That § 1157(c) does not provide for judicial review does not necessarily mean that it precludes judicial review. The court must consider the entire statutory scheme enacted by Congress in deciding whether a statute precludes judicial review for purposes of the APA. Block v. Community Nutrition Institute, 467 U.S. 340, 345, 81 L. Ed. 2d 270, 104 S. Ct. 2450 (1984).
The court finds persuasive the determination of the Court in Baker that there is no judicial review under the APA of a decision under § 1157. Plaintiffs can cite no instance of judicial review of a waiver decision made abroad regarding a foreign national.
Even deportation decisions involving aliens in the United States are not subject to review under the APA. See Ardestani v. Immigration and Naturalization Service, 502 U.S. 129, 112 S. Ct. 515, 518-19, 116 L. Ed. 2d 496 (1991); Marcello v. Bonds, 349 U.S. 302, 310, 99 L. Ed. 1107, 75 S. Ct. 757 (1955) That Congress provided for administrative and judicial review of some decisions under the INA, while making no such provision regarding refugee decisions abroad strongly suggests that Congress did not intend to permit judicial review in such cases. Persons within our shores are accorded due process and other legal rights. It is entirely rational for Congress to decide against federal court review of the myriad of immigration decisions made abroad.
Plaintiffs' reliance on Abourezk to establish a right to review under the APA is unpersuasive. All plaintiffs in the consolidated cases in Abourezk were U.S. citizens who invited aliens from Nicaragua, Cuba and Italy to speak in the United States. The State Department denied visas to the aliens under then § 1182(a)(27) apparently because of their political views and affiliations. Plaintiffs sued claiming that the decisions exceeded the Department's statutory authority and violated plaintiffs' First Amendment rights. The Court held that as individuals interested in engaging in "open discourse" with the foreign invitees, plaintiffs suffered an injury in fact by reason of the challenged agency action and were in the zone of interests regulated by the statute. 785 F.2d at 1050-51. The Court found it significant that plaintiffs were U.S. citizens, that the claims concerned decisions of the State Department here rather than abroad and that a constitutional claim was presented. Abourezk, 785 F.2d at 1051 n.6.
Plaintiffs' reliance on Acosta v. Gaffney, 558 F.2d 1153, 1156 (3d Cir. 1977) is also misplaced. The Court in Acosta found that an infant United States citizen had standing to contest the deportation of her parents. The reason, however, was that the contested action would have resulted in the de facto deportation of the infant citizen. It does not follow that a permanent resident has standing to challenge a decision made abroad to deny a waiver request of her adult alien son.

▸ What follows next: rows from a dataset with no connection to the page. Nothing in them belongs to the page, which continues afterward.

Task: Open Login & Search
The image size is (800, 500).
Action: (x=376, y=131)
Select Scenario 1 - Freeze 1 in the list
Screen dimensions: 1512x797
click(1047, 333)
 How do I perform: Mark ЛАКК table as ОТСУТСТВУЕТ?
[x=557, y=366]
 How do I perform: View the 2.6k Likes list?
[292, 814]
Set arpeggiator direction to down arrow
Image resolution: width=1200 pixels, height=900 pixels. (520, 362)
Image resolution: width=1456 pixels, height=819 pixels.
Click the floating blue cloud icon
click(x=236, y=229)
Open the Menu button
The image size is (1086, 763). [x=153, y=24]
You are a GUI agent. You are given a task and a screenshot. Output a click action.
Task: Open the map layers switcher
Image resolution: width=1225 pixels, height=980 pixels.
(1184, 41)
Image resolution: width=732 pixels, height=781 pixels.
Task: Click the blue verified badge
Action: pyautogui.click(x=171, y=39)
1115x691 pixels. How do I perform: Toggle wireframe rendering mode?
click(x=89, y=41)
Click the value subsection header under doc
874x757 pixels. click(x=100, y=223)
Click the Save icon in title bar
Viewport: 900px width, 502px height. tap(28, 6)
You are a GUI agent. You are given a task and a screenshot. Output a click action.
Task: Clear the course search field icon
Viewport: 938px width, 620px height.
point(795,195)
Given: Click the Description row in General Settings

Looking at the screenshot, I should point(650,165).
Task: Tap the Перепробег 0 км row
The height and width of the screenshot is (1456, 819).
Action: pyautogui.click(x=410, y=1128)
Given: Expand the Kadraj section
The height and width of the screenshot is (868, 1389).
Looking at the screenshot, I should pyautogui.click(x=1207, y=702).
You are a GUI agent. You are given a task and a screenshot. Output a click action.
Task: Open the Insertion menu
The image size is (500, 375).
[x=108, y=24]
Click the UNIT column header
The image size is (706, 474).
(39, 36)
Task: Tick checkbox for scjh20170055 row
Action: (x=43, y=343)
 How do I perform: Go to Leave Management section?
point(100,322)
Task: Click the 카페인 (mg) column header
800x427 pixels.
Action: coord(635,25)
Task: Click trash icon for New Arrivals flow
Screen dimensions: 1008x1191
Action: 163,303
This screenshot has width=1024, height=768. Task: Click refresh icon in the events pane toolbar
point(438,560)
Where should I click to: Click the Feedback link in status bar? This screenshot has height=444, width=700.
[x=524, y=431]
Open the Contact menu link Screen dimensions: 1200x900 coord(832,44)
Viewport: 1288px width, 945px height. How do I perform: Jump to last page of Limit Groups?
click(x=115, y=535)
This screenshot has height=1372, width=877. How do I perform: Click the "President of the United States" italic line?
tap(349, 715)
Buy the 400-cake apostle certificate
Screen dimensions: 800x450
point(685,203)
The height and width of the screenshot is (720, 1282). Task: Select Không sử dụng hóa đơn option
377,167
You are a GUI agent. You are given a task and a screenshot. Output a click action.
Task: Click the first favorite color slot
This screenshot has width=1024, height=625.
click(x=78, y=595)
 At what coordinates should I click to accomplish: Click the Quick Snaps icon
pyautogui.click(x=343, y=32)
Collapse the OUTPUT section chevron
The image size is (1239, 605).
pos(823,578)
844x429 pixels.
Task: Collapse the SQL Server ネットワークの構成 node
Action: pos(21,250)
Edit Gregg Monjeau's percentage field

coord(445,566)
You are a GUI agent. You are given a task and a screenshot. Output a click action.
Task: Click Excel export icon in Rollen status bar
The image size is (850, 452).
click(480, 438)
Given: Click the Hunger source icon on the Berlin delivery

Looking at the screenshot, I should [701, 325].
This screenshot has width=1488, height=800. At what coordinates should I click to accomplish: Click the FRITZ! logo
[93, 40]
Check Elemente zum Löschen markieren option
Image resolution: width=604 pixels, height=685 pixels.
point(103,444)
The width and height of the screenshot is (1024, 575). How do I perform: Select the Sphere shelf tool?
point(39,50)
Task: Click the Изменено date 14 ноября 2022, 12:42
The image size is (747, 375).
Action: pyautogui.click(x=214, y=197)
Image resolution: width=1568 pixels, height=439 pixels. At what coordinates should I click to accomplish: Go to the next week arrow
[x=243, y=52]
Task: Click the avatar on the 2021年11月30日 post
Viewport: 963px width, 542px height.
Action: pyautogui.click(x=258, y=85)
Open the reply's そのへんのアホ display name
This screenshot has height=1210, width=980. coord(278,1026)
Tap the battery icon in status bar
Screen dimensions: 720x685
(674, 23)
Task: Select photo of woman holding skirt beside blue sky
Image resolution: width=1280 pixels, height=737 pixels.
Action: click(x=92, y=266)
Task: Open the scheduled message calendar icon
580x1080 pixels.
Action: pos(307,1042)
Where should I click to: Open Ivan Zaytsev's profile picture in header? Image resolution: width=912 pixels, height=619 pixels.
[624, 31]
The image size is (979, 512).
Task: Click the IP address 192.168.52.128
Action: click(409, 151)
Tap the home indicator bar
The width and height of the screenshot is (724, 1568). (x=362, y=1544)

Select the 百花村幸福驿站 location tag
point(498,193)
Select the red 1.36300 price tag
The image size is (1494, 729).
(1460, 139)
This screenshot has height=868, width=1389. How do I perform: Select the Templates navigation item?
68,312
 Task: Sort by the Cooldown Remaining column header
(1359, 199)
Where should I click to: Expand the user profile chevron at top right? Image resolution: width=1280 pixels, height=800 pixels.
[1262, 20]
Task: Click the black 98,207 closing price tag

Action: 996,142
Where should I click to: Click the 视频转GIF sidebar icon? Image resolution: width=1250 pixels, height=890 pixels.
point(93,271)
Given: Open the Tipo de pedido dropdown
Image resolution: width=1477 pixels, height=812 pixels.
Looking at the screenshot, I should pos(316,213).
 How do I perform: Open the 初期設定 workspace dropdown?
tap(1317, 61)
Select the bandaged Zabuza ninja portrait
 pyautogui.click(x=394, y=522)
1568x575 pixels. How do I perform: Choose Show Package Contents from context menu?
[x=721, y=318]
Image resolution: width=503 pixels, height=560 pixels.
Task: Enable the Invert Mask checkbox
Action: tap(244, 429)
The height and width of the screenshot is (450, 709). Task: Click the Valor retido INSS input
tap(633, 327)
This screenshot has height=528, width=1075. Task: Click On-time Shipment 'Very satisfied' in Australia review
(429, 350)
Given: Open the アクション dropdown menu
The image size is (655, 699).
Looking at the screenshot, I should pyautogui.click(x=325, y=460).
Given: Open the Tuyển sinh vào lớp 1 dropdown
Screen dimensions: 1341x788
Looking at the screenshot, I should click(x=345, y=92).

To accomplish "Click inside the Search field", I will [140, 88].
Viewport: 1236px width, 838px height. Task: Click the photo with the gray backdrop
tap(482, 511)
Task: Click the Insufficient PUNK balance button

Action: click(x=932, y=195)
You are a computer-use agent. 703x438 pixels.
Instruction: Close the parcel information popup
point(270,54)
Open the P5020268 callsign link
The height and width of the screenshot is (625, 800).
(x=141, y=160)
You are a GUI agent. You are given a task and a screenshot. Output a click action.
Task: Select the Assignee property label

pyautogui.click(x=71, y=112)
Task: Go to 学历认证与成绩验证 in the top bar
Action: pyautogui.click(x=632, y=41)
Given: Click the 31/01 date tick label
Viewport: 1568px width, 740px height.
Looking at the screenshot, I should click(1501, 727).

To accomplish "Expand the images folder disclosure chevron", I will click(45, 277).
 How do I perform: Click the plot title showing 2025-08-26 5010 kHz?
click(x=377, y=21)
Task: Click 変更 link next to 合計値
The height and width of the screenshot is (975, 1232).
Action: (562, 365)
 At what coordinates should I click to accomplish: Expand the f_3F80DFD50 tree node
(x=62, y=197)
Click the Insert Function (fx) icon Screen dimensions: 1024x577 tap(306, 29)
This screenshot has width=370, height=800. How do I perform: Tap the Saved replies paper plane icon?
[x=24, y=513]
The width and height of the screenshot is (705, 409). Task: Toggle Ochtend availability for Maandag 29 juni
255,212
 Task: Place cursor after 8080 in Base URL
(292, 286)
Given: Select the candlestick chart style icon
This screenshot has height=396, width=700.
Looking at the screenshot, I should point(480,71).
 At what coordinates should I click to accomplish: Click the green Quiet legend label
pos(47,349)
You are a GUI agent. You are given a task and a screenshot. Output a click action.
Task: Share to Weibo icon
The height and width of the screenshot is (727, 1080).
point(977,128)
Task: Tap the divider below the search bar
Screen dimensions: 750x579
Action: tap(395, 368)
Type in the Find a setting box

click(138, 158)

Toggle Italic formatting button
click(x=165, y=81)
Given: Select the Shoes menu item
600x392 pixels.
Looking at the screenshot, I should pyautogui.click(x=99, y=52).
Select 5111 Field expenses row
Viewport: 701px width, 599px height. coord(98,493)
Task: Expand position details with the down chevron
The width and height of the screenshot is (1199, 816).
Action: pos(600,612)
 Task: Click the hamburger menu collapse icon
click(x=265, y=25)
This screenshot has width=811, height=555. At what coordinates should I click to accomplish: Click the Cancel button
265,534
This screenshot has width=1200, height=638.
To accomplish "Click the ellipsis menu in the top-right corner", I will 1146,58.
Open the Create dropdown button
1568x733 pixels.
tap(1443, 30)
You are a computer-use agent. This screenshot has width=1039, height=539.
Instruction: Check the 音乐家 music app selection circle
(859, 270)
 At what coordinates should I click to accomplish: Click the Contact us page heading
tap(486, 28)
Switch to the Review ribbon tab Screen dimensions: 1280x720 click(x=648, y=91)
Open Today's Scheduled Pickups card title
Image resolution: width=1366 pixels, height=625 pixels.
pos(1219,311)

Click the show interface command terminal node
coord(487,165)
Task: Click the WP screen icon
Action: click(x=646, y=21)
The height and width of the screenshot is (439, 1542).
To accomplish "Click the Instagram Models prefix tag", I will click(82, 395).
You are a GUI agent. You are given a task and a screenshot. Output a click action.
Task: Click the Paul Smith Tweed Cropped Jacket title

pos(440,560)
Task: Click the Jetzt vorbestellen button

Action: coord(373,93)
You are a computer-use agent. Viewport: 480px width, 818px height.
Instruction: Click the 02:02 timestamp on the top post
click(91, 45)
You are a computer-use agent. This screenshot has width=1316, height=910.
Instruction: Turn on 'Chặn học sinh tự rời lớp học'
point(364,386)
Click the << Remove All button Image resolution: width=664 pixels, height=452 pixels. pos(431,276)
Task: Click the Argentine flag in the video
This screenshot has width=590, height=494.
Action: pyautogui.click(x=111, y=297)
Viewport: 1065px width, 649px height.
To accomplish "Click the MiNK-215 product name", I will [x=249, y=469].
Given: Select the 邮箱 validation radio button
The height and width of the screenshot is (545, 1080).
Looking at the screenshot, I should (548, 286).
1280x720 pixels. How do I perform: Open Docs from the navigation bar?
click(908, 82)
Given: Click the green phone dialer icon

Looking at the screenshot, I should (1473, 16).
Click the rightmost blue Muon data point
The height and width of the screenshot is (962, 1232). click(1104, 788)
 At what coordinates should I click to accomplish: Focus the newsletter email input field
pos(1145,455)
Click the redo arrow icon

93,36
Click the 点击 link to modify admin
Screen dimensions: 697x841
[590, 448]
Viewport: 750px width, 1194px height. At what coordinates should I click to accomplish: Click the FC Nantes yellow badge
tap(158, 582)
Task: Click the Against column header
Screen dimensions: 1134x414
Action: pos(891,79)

Plaintiffs also read too much into Mandel in arguing that the INS failed to provide a "facially legitimate reason" for its denial of the waiver application. The Court in Mandel held that "when the Executive exercises [the power to exclude aliens] negatively on the basis of a facially legitimate and bona fide reason, the courts will neither look behind the exercise of that discretion, nor test it by balancing its justification against the First Amendment interests of those who seek personal communication with the applicant." 408 U.S. at 770. The standard of review adopted in Mandel applies only to such a constitutional claim. Id. Moreover, the Court did not hold that a decision denying a waiver should be judicially overturned whenever the INS fails to state a facially legitimate reason at the time of the denial, even if a legitimate reason for the denial exists and appears of record.
It clearly appears that there was a legitimate reason for the denial of plaintiff's application and that it was fairly communicated to him. The INS did not act arbitrarily. It made clear that it had denied his application because of a murder conviction and it determined that the applicant had failed to establish eligibility for a waiver based on a review of the statements and evidence he presented.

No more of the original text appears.